Uno dei contendenti più silenziosi ma sorprendenti al premio per Miglior Film degli Academy Awards è il period drama di Netflix Train Dreams. Diretto da Clint Bentley (Sing Sing) su una sceneggiatura scritta insieme al fidato collaboratore Greg Kwedar, questo western atipico si distingue per un approccio più introspettivo e misurato rispetto agli altri titoli in corsa per la statuetta principale, ma guai a sottovalutare questo outsider, forte di quattro nomination agli Oscar.
Tratto dall’omonima novella di Denis Johnson, Train Dreams è magistralmente sostenuto e prodotto da Joel Edgerton, la cui intensa interpretazione del solitario ferroviere e boscaiolo Robert Grainier guida lo spettatore in un viaggio profondamente emotivo tra lutto e riscoperta di sé.

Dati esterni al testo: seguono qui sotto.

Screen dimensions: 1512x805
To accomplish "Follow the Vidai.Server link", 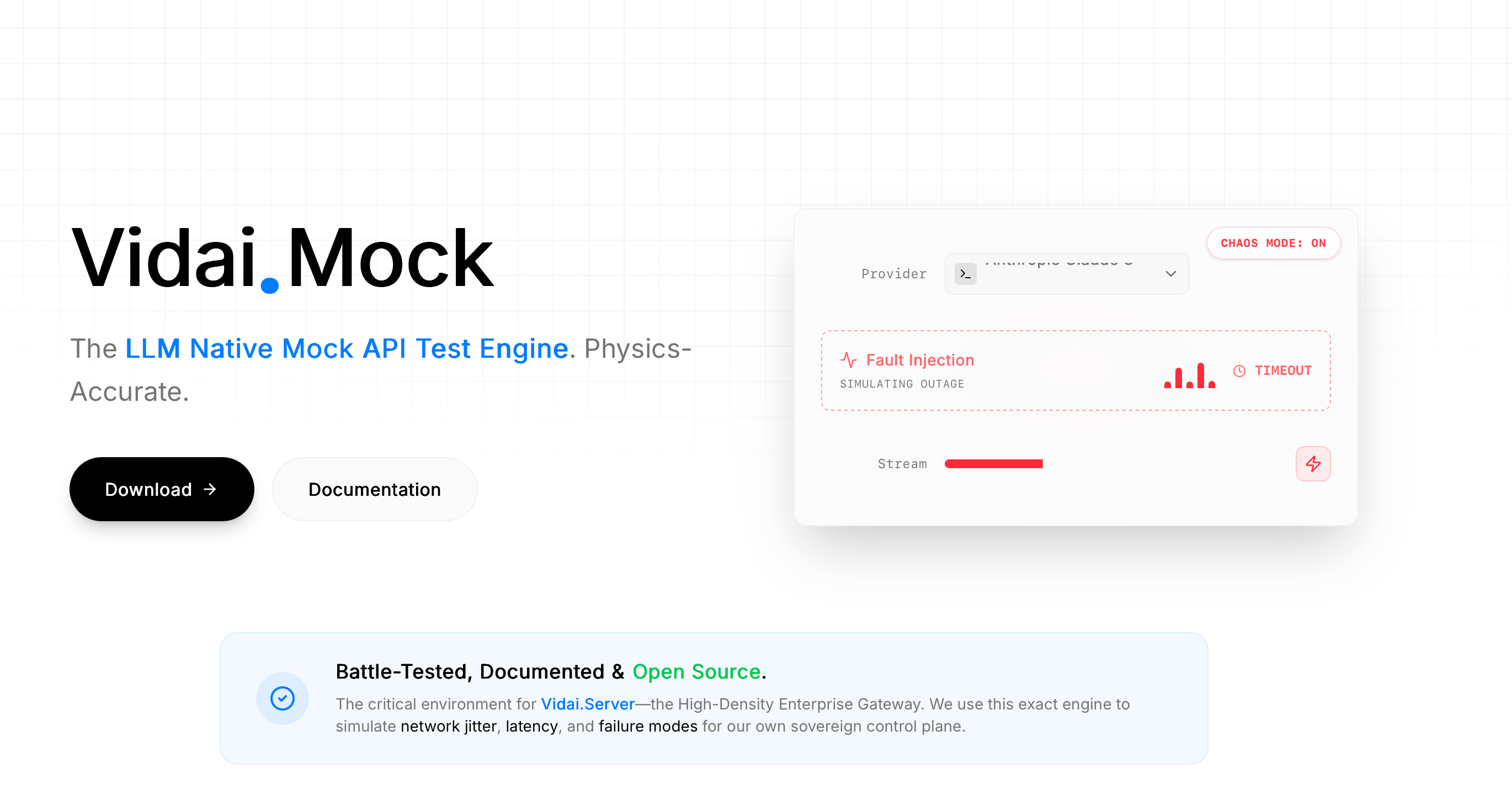I will [587, 704].
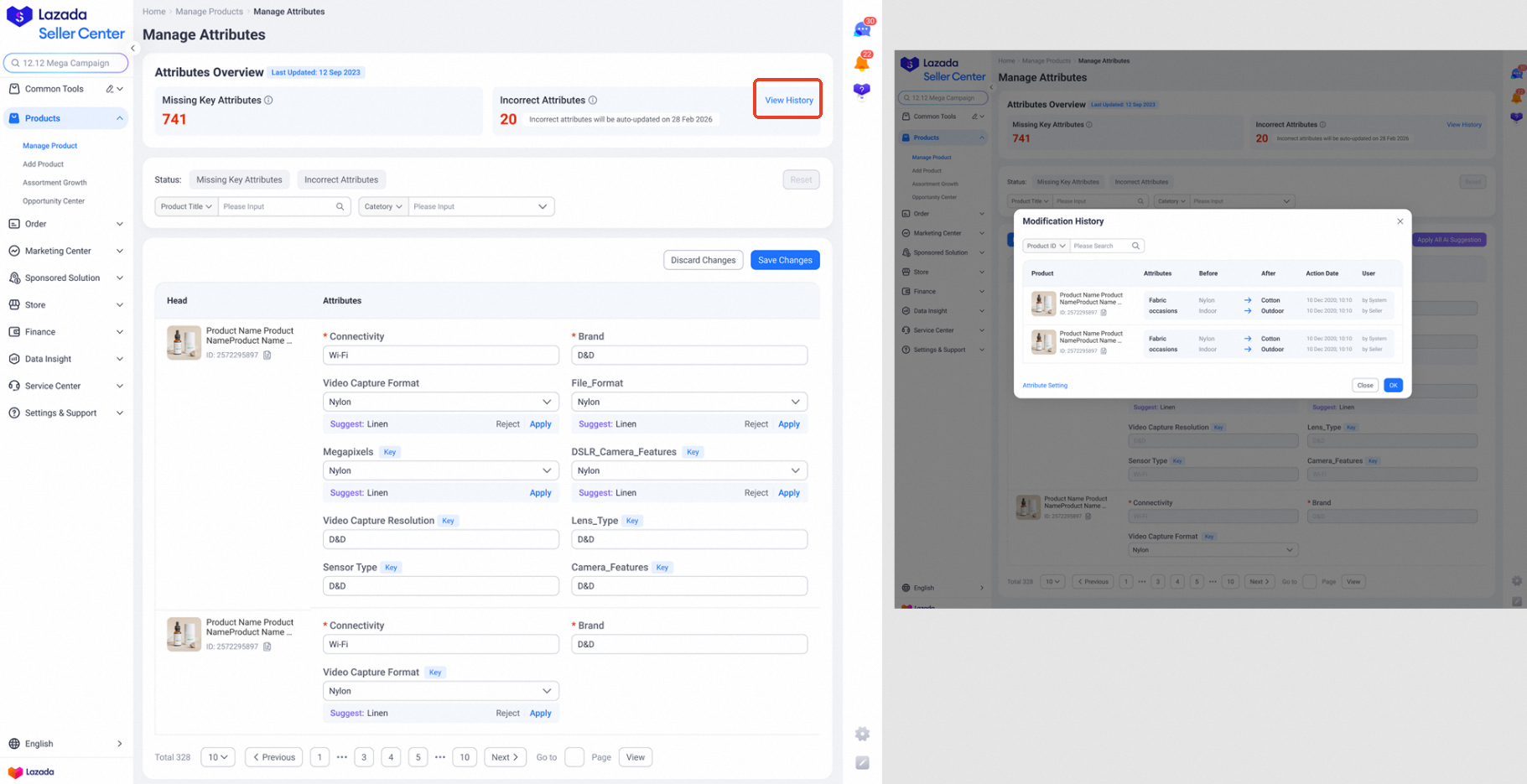Click the settings gear icon at bottom right
This screenshot has height=784, width=1527.
coord(862,734)
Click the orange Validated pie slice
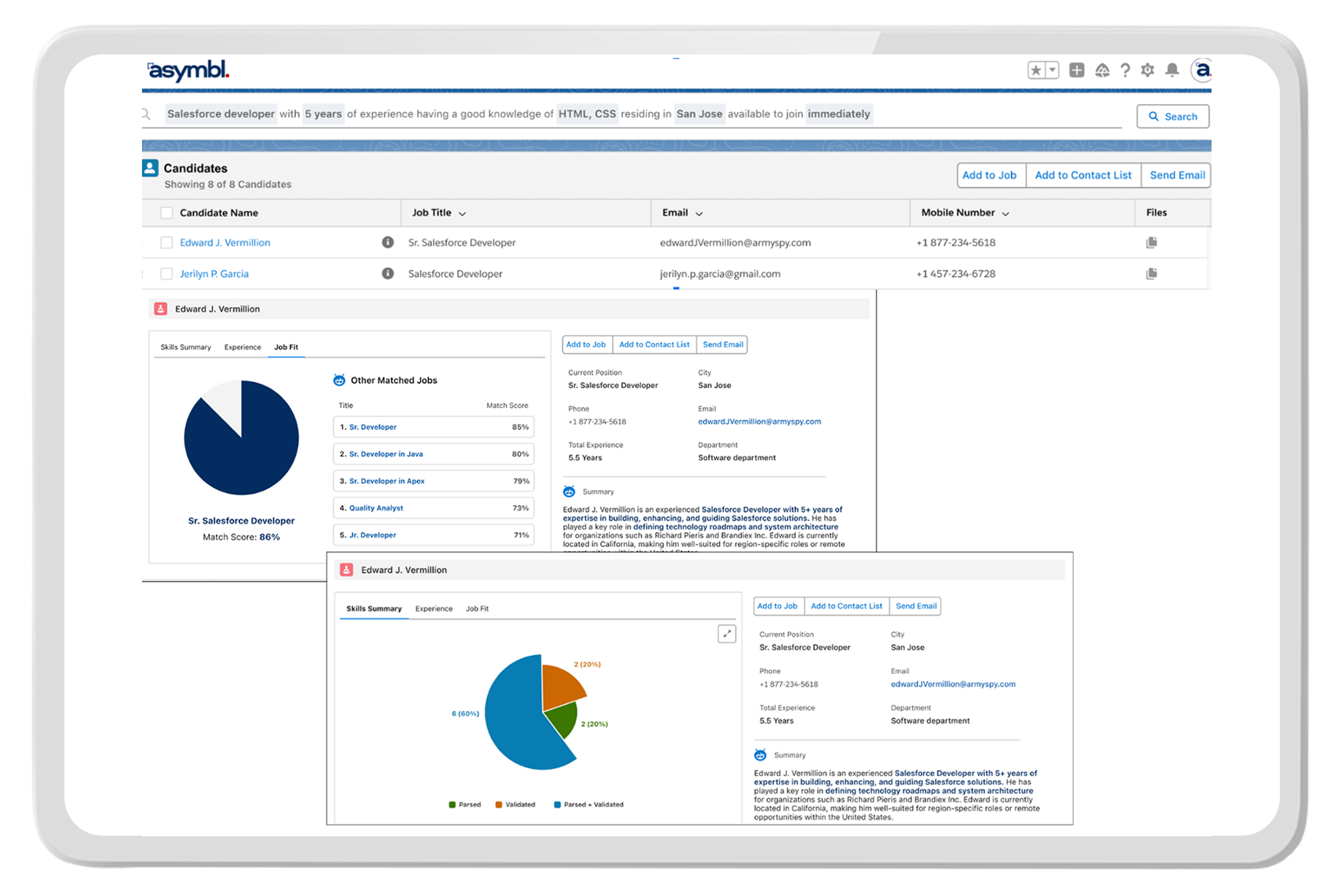 tap(561, 686)
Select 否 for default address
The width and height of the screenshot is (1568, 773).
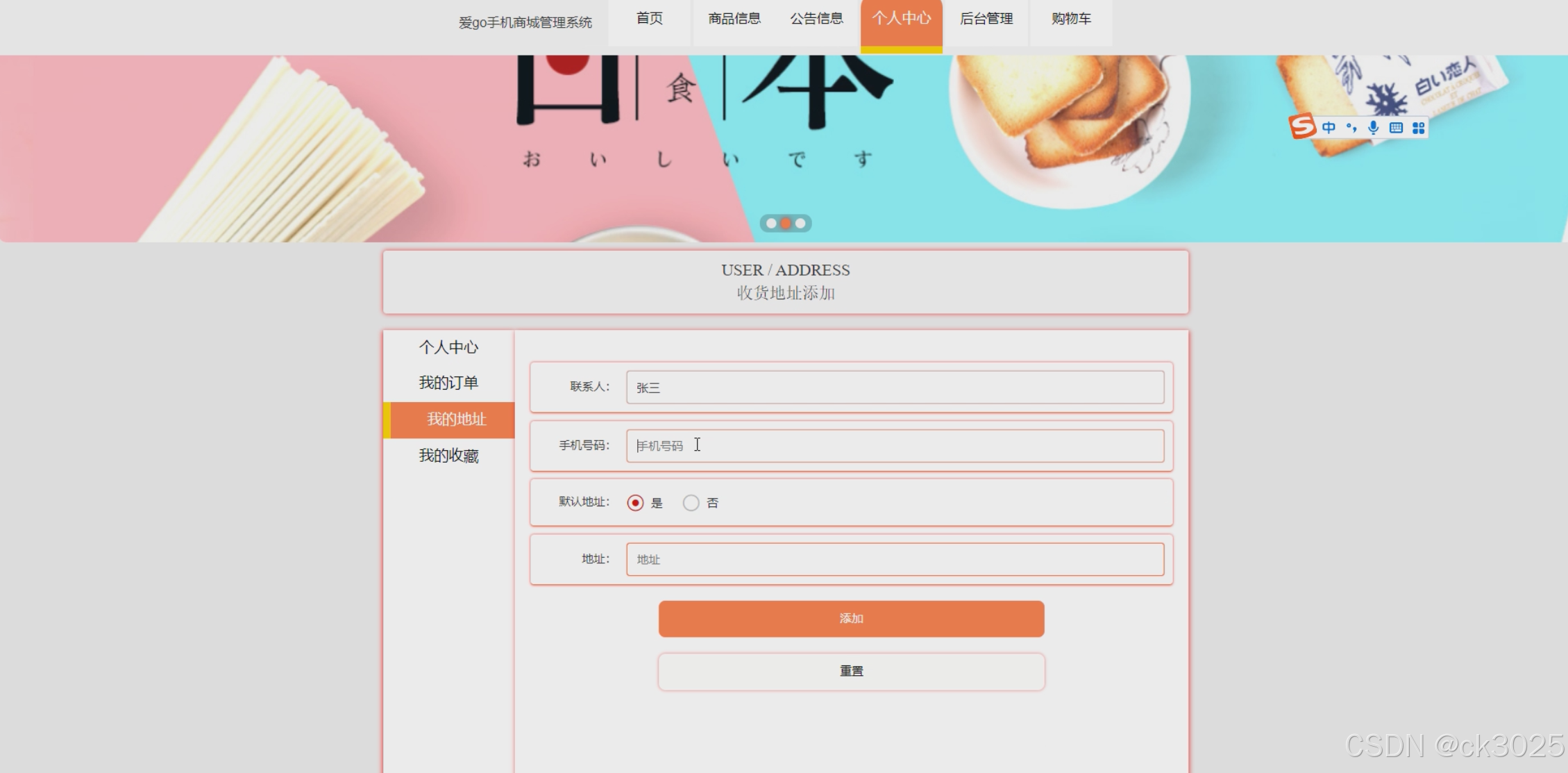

Al suo fianco, la meravigliosa Felicity Jones nel ruolo della moglie Gladys. Il film attraversa le maestose foreste del Pacific Northwest americano del XX secolo, raccontando la transizione da un mondo ancora incontaminato all’irrompere della modernità, con uno sguardo intimo e malinconico su un’America in trasformazione.
Train Dreams colpisce per la sua fotografia suggestiva e per le location mozzafiato, ed è stato girato principalmente nello Stato di Washington. Per ricreare un mondo ormai scomparso, lo scenografo Alexandra Schaller e la sua squadra hanno dovuto costruire numerosi set ex novo, inclusi edifici, ponti e perfino alberi.
Molte scene sono state girate in aree storiche e naturali come Metaline Falls, Spokane, Rattlesnake Lake e dintorni di North Bend, con alcune strutture ferroviarie ricostruite partendo dai resti di vecchi tralicci. L’iconico ponte mostrato nel film corrisponde visivamente al Kinsol Trestle Bridge in British Columbia.
La casa dei Grainier è stata costruita interamente a mano su una proprietà privata e progettata per essere realmente incendiata durante le riprese, rafforzando l’autenticità emotiva del film.